January 6, 2014
THE BANK OF NEW YORK MELLON TRUST COMPANY, NATIONAL ASSOCIATION, FKA THE BANK OF NEW YORK TRUST COMPANY, N.A.AS SUCCESSOR TO JPMORGAN CHASE N.A. AS TRUSTEE FOR RAMP 2005RS9, Plaintiff-Appellee,
ALBERTO C. TIMOSAN, SIMPLICIA C. TIMOSAN, ARIEL TIMOSAN, ARCHANGEL TIMOSAN and AILYN T. OUNYOUNG, Defendants-Appellants and YVONNE CAPLENER, MARIO POSTRANO and LEONILA POSTRANO, Defendants
NOT FOR PUBLICATION IN WEST'S HAWAII REPORTS AND PACIFIC REPORTER
APPEAL FROM THE DISTRICT COURT OF THE THIRD CIRCUIT (CIVIL NO. 3RC 11-1-810K).
Gary Victor Dubin Fred J. Arensmeyer (Dubin Law Offices) for Defendants-Appellants.
Charles R. Prather Sofia M. Hirosane (RCO Hawaii) for Plaintiff-Appellee.
Foley, Presiding J., Reifurth and Ginoza, JJ.
SUMMARY DISPOSITION ORDER
Defendants-Appellants Alberto C. Timosan, Simplicia C. Timosan, Ariel Timosan, Archangel Timosan and Ailyn Timosan Ounyoung (collectively, Appellants) appeal from:
(1) the "Order 1) Denying Defendant's Motion To Dismiss Filed January 10, 2012[;] 2) Granting Plaintiff's Motion for Summary Judgment and Writ of Possession Filed November 14, 2011, " the "Judgment for Possession, " and the "Writ of Possession, " all entered April 27, 2012 (collectively, Summary Judgment Order); and
(2) the "Order Denying Defendants' [District Court Rules of Civil Procedure (DCRCP)] Rule 60(b)(3) and (4) Motion to Set Aside This Court's (1) April 27, 2012 Order Granting Summary Judgment And Writ of Possession, (2) April 27, 2012 Judgment For Possession, And (3) April 27, 2012 Writ of Possession, For Sanctions, And For Discovery[, ]" entered September 18, 2012 (DCRCP Rule 60(b) Motion). All judgments and orders were entered in the District Court of the Third Circuit (district court).

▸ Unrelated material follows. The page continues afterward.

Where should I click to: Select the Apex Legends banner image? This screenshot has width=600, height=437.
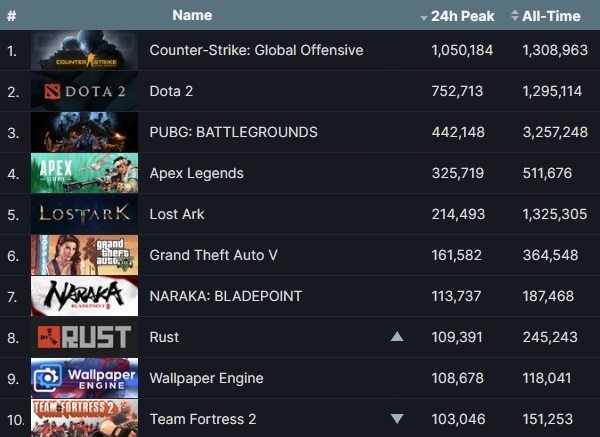click(84, 173)
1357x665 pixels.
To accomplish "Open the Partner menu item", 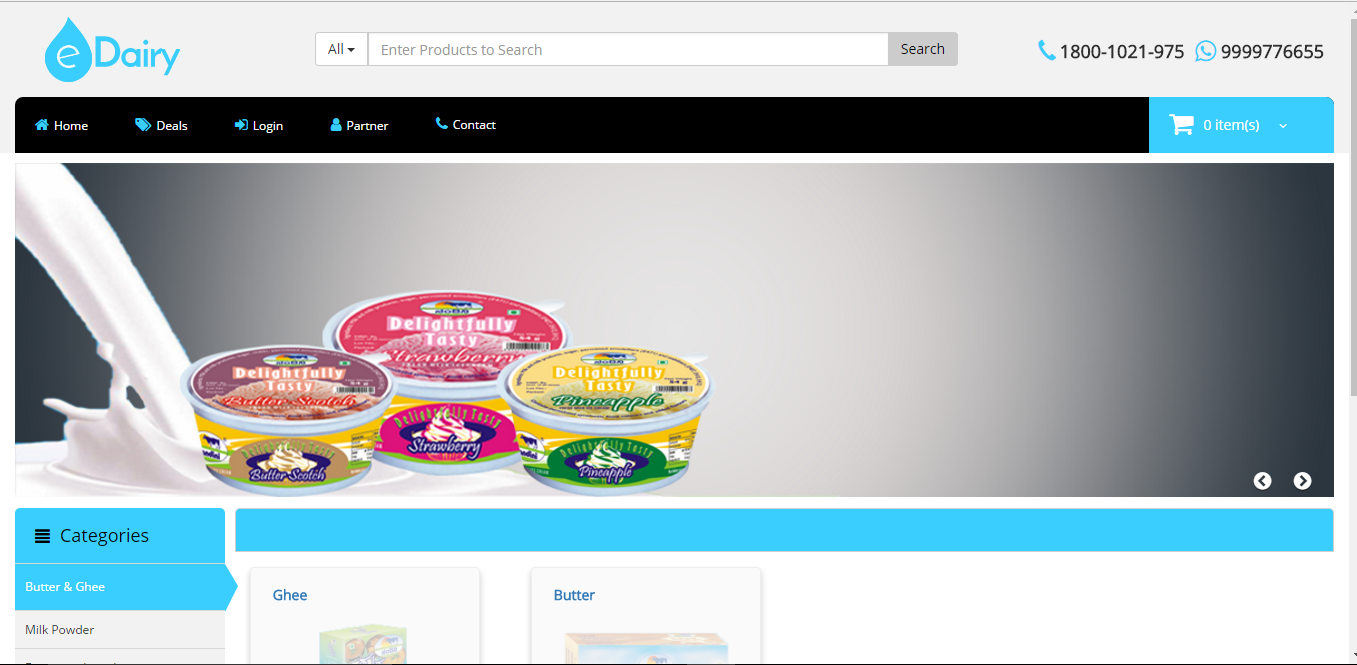I will click(x=359, y=125).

Because Appellants filed their notice of appeal on October 18, 2012, only the appeal from the DCRCP Rule 60(b) Motion is timely. See Hawai'i Rules of Appellate Procedure Rule 4(a) (1) .
On appeal, Appellants contend the district court lacked subject matter jurisdiction, rendering its prior orders and judgments void, because: (1) title was at issue, depriving the district court of jurisdiction, (2) Plaintiff-Appellee Bank of New York Mellon Trust Company, National Association, FKA the Bank of New York Trust Company, N.A. as Successor to JPMorgan Chase N.A. as Trustee for RAMP 2005RS9 (RAMP) lacked standing to pursue ejectment as a matter of law, (3) RAMP committed fraud, (4) RAMP's attorneys' affirmation was false, and (5) discovery was required on all standing issues.
Upon careful review of the record and the briefs submitted by the parties and having given due consideration to the arguments advanced and the issues raised by the parties, as well as the relevant statutory and case law, we conclude Appellants' appeal is without merit.
(1) The district court's denial of Appellants' DCRCP Rule 60(b) Motion was proper because the Summary Judgment Order was not void.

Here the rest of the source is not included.